(Records drawn from a dataset)
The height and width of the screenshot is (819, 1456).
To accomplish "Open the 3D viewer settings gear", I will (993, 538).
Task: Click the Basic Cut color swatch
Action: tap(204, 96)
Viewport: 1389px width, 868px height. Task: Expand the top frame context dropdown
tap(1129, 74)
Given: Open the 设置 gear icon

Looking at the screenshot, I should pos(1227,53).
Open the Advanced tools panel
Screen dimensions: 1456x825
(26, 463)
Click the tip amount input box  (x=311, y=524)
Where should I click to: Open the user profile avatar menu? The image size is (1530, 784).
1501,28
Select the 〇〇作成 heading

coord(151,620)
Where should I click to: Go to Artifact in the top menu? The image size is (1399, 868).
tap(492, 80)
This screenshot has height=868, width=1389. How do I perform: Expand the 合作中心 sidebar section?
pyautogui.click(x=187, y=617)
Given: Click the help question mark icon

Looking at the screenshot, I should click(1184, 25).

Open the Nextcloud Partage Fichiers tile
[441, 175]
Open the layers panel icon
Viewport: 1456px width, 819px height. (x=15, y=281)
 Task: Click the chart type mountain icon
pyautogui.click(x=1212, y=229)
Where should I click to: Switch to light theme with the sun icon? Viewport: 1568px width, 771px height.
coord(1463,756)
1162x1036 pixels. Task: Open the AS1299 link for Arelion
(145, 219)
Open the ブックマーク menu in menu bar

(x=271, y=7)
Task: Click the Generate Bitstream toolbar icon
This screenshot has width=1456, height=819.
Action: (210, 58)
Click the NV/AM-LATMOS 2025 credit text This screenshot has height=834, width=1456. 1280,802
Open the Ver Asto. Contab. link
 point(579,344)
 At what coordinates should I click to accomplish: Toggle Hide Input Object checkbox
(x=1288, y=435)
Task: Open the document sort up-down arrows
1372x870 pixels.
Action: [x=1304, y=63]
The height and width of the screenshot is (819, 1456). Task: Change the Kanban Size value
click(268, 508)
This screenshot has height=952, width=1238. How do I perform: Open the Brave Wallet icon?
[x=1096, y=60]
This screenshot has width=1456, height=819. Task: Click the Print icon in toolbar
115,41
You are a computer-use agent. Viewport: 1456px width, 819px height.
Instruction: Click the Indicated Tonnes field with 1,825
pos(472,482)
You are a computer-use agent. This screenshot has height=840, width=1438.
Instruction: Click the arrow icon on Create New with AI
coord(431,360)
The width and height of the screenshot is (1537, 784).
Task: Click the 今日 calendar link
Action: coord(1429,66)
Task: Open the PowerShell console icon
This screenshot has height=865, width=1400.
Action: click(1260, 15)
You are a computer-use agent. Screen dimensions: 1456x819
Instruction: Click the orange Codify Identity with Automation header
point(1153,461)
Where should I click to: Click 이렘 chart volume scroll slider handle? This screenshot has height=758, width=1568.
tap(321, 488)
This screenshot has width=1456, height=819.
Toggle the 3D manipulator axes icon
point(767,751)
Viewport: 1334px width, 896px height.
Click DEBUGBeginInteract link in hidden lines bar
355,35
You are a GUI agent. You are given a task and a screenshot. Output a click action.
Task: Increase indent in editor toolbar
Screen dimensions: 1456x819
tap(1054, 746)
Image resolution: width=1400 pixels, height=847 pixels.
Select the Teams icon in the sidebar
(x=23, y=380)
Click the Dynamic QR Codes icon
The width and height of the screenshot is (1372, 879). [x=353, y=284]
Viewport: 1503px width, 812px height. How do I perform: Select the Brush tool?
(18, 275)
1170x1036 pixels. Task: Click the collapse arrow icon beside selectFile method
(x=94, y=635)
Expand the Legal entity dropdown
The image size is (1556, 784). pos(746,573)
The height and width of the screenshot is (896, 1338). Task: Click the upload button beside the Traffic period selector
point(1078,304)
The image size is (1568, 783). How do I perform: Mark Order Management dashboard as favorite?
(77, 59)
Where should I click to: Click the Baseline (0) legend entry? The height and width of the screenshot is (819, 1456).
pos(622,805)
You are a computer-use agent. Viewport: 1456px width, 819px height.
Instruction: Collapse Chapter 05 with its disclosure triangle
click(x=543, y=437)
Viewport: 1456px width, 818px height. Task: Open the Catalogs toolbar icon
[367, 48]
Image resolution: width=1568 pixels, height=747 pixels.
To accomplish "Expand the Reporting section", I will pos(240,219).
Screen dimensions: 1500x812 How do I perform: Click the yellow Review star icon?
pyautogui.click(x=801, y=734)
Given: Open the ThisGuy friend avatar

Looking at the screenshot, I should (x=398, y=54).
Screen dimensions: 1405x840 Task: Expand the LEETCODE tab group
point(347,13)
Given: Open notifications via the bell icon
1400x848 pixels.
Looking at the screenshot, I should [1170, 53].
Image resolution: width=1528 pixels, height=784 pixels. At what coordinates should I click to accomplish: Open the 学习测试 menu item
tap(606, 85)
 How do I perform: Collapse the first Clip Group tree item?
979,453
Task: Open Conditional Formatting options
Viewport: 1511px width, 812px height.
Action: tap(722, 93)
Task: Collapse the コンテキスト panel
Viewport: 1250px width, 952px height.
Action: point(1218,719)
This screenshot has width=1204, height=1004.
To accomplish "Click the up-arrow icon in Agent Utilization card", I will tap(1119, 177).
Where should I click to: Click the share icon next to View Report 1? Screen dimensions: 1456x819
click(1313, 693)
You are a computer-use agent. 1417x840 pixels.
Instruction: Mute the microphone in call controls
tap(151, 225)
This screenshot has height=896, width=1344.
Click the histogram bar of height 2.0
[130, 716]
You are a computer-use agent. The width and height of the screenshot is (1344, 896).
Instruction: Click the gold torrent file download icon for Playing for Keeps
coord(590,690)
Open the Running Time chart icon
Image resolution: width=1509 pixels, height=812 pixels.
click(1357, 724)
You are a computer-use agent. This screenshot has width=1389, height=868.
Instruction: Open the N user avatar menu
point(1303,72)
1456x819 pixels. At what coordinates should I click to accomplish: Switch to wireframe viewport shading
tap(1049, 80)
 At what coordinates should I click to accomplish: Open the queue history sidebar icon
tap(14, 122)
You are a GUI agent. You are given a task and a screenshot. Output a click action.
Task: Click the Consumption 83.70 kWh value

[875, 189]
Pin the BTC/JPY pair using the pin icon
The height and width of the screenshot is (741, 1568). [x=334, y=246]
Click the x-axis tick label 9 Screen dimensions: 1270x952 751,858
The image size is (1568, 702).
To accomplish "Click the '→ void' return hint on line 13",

PROBLEM TO SOLVE:
Go through the data and retype all of it exactly.

RESPONSE AREA:
The height and width of the screenshot is (819, 1456).
To accomplish "Open the 3D viewer settings gear", I will (993, 538).
Task: Click the Basic Cut color swatch
Action: tap(204, 96)
Viewport: 1389px width, 868px height. Task: Expand the top frame context dropdown
tap(1129, 74)
Given: Open the 设置 gear icon

Looking at the screenshot, I should pos(1227,53).
Open the Advanced tools panel
Screen dimensions: 1456x825
(26, 463)
Click the tip amount input box  (x=311, y=524)
Where should I click to: Open the user profile avatar menu? The image size is (1530, 784).
1501,28
Select the 〇〇作成 heading

coord(151,620)
Where should I click to: Go to Artifact in the top menu? The image size is (1399, 868).
tap(492, 80)
This screenshot has height=868, width=1389. How do I perform: Expand the 合作中心 sidebar section?
pyautogui.click(x=187, y=617)
Given: Click the help question mark icon

Looking at the screenshot, I should click(1184, 25).

Open the Nextcloud Partage Fichiers tile
[441, 175]
Open the layers panel icon
Viewport: 1456px width, 819px height. (x=15, y=281)
 Task: Click the chart type mountain icon
pyautogui.click(x=1212, y=229)
Where should I click to: Switch to light theme with the sun icon? Viewport: 1568px width, 771px height.
coord(1463,756)
1162x1036 pixels. Task: Open the AS1299 link for Arelion
(145, 219)
Open the ブックマーク menu in menu bar

(x=271, y=7)
Task: Click the Generate Bitstream toolbar icon
This screenshot has width=1456, height=819.
Action: (210, 58)
Click the NV/AM-LATMOS 2025 credit text This screenshot has height=834, width=1456. 1280,802
Open the Ver Asto. Contab. link
 point(579,344)
 At what coordinates should I click to accomplish: Toggle Hide Input Object checkbox
(x=1288, y=435)
Task: Open the document sort up-down arrows
1372x870 pixels.
Action: [x=1304, y=63]
The height and width of the screenshot is (819, 1456). Task: Change the Kanban Size value
click(268, 508)
This screenshot has height=952, width=1238. How do I perform: Open the Brave Wallet icon?
[x=1096, y=60]
This screenshot has width=1456, height=819. Task: Click the Print icon in toolbar
115,41
You are a computer-use agent. Viewport: 1456px width, 819px height.
Instruction: Click the Indicated Tonnes field with 1,825
pos(472,482)
You are a computer-use agent. This screenshot has height=840, width=1438.
Instruction: Click the arrow icon on Create New with AI
coord(431,360)
The width and height of the screenshot is (1537, 784).
Task: Click the 今日 calendar link
Action: coord(1429,66)
Task: Open the PowerShell console icon
This screenshot has height=865, width=1400.
Action: click(1260, 15)
You are a computer-use agent. Screen dimensions: 1456x819
Instruction: Click the orange Codify Identity with Automation header
point(1153,461)
Where should I click to: Click 이렘 chart volume scroll slider handle? This screenshot has height=758, width=1568.
tap(321, 488)
This screenshot has width=1456, height=819.
Toggle the 3D manipulator axes icon
point(767,751)
Viewport: 1334px width, 896px height.
Click DEBUGBeginInteract link in hidden lines bar
355,35
You are a GUI agent. You are given a task and a screenshot. Output a click action.
Task: Increase indent in editor toolbar
Screen dimensions: 1456x819
tap(1054, 746)
Image resolution: width=1400 pixels, height=847 pixels.
Select the Teams icon in the sidebar
(x=23, y=380)
Click the Dynamic QR Codes icon
The width and height of the screenshot is (1372, 879). [x=353, y=284]
Viewport: 1503px width, 812px height. How do I perform: Select the Brush tool?
(18, 275)
1170x1036 pixels. Task: Click the collapse arrow icon beside selectFile method
(x=94, y=635)
Expand the Legal entity dropdown
The image size is (1556, 784). pos(746,573)
The height and width of the screenshot is (896, 1338). Task: Click the upload button beside the Traffic period selector
point(1078,304)
The image size is (1568, 783). How do I perform: Mark Order Management dashboard as favorite?
(77, 59)
Where should I click to: Click the Baseline (0) legend entry? The height and width of the screenshot is (819, 1456).
pos(622,805)
You are a computer-use agent. Viewport: 1456px width, 819px height.
Instruction: Collapse Chapter 05 with its disclosure triangle
click(x=543, y=437)
Viewport: 1456px width, 818px height. Task: Open the Catalogs toolbar icon
[367, 48]
Image resolution: width=1568 pixels, height=747 pixels.
To accomplish "Expand the Reporting section", I will pos(240,219).
Screen dimensions: 1500x812 How do I perform: Click the yellow Review star icon?
pyautogui.click(x=801, y=734)
Given: Open the ThisGuy friend avatar

Looking at the screenshot, I should (x=398, y=54).
Screen dimensions: 1405x840 Task: Expand the LEETCODE tab group
point(347,13)
Given: Open notifications via the bell icon
1400x848 pixels.
Looking at the screenshot, I should [1170, 53].
Image resolution: width=1528 pixels, height=784 pixels. At what coordinates should I click to accomplish: Open the 学习测试 menu item
tap(606, 85)
 How do I perform: Collapse the first Clip Group tree item?
979,453
Task: Open Conditional Formatting options
Viewport: 1511px width, 812px height.
Action: tap(722, 93)
Task: Collapse the コンテキスト panel
Viewport: 1250px width, 952px height.
Action: point(1218,719)
This screenshot has width=1204, height=1004.
To accomplish "Click the up-arrow icon in Agent Utilization card", I will tap(1119, 177).
Where should I click to: Click the share icon next to View Report 1? Screen dimensions: 1456x819
click(1313, 693)
You are a computer-use agent. 1417x840 pixels.
Instruction: Mute the microphone in call controls
tap(151, 225)
This screenshot has height=896, width=1344.
Click the histogram bar of height 2.0
[130, 716]
You are a computer-use agent. The width and height of the screenshot is (1344, 896).
Instruction: Click the gold torrent file download icon for Playing for Keeps
coord(590,690)
Open the Running Time chart icon
Image resolution: width=1509 pixels, height=812 pixels.
click(1357, 724)
You are a computer-use agent. This screenshot has width=1389, height=868.
Instruction: Open the N user avatar menu
point(1303,72)
1456x819 pixels. At what coordinates should I click to accomplish: Switch to wireframe viewport shading
tap(1049, 80)
 At what coordinates should I click to accomplish: Open the queue history sidebar icon
tap(14, 122)
You are a GUI agent. You are given a task and a screenshot. Output a click action.
Task: Click the Consumption 83.70 kWh value

[875, 189]
Pin the BTC/JPY pair using the pin icon
The height and width of the screenshot is (741, 1568). [x=334, y=246]
Click the x-axis tick label 9 Screen dimensions: 1270x952 751,858
The image size is (1568, 702).
To accomplish "Click the '→ void' return hint on line 13",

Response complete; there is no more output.